Rep. Alhassan Ado Doguwa, the Chairman of the Committee, said in a statement made available to newsmen on Sunday in Abuja after its engagement with the Chief of Naval Staff, Vice Adm. Emmanuel Ogala.

He assured Ogala that information obtained confidentially by the committee would be handled with the utmost care.

According to him, crude oil theft is a major concern for the economy of our country, Nigeria, and on that note, we feel we have to extend our hands of fellowship to the relevant security stakeholders.

“The parliament budgeted about N28.77 trillion for the year 2024 based on the crude oil benchmark of $77.96 per barrel and the production of 1.78 million barrels per day.

“In January 2024, Nigerian oil production rose to about 1.42 million barrels per day; this represents an increase of about 6.85 percent compared to the production figure of 1.39 million barrels per day in December 2023.
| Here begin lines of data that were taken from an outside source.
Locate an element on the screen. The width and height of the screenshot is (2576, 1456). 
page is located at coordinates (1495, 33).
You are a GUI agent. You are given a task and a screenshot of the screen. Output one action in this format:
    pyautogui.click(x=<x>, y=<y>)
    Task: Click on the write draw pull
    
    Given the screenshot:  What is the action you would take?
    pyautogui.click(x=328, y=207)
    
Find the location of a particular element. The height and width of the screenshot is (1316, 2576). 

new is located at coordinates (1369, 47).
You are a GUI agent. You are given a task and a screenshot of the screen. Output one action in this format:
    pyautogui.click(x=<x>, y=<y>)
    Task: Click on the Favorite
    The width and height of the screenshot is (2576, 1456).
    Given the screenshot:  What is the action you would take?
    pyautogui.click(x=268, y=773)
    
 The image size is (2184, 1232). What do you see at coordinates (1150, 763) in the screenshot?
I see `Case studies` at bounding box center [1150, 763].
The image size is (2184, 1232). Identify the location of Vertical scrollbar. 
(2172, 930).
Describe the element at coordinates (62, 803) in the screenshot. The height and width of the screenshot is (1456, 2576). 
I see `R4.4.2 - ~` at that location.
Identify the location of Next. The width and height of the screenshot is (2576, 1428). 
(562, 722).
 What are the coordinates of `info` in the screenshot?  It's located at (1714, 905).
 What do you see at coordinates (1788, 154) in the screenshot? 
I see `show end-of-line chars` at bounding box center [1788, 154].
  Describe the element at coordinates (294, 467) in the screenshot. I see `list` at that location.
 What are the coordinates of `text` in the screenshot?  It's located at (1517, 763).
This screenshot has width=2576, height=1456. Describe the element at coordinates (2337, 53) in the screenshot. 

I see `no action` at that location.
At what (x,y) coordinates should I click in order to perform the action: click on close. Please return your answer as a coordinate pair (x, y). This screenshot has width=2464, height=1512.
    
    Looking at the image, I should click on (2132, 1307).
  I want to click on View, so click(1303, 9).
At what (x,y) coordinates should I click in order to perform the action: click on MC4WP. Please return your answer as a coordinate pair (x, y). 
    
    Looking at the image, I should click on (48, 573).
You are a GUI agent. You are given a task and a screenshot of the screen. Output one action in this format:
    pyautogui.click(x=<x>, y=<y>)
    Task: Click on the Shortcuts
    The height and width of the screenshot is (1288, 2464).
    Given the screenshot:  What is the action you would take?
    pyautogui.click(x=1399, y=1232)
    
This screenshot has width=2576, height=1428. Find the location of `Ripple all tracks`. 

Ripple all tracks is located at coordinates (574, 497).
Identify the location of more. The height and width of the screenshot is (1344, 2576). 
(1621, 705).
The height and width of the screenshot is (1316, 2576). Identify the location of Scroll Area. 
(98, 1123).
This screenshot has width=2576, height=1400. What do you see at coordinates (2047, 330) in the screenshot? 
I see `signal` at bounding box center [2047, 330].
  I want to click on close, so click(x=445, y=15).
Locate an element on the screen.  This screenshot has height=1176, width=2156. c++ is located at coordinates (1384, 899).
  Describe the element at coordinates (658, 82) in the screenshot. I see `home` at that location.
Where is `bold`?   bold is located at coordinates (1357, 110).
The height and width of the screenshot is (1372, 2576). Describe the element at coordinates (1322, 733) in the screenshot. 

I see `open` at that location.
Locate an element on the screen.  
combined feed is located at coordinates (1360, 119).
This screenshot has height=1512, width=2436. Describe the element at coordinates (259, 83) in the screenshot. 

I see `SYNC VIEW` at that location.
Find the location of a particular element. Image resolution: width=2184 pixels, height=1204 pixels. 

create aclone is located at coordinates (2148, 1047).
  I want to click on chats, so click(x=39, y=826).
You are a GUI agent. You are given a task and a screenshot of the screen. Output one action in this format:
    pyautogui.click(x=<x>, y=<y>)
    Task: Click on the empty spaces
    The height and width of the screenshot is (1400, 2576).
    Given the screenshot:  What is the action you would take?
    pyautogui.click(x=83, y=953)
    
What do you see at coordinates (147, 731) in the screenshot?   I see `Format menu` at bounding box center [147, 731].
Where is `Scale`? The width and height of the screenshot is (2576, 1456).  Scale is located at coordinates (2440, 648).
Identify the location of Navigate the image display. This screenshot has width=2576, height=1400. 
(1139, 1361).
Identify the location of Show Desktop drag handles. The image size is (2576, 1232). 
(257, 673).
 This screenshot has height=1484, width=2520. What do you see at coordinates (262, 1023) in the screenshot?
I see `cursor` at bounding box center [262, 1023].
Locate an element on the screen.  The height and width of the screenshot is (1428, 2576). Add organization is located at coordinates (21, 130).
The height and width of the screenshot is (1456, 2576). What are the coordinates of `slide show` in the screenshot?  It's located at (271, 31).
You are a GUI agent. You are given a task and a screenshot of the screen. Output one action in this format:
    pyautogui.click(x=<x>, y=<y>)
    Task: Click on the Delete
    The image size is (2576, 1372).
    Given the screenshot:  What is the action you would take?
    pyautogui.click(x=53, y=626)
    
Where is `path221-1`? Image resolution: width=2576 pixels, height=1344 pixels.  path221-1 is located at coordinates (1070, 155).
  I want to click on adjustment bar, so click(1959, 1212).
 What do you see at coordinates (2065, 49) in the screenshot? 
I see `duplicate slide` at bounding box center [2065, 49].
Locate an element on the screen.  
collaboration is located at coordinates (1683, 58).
He said there seemed to be a gradual improvement in oil production, but added that the country was still below the OPEC quota of 1.58 million barrels per day in the 2024 budget benchmark.

Doguwa said that the major reason the country was not meeting its production targets was largely attributed to crude oil theft.

“This theft is being carried out in collusion, which not only threatens the economy of the country but has even precipitated a crisis concerning national security.”

The statement quoted the Chief of Naval Staff, who agreed that oil theft remained a major challenge to the country’s economy, stressing the recent report by NNPC Ltd. of the rise of crude oil production to about 1.78 million bpd.

This, he said, was the highest in the last three years, adding that it was still below Nigeria’s OPEC quota while ensuring that the Navy would work in collaboration with others to ensure the quota was met.

He, however, lamented the shortage of personnel in the face of the vastness of the country’s waterways, which he said were over 1/10th of Nigeria’s land.

He said the Navy had less than 30,000 personnel to man the vast sea space with the operational guidelines of policing, enforcing, and assisting in coordinating enforcement.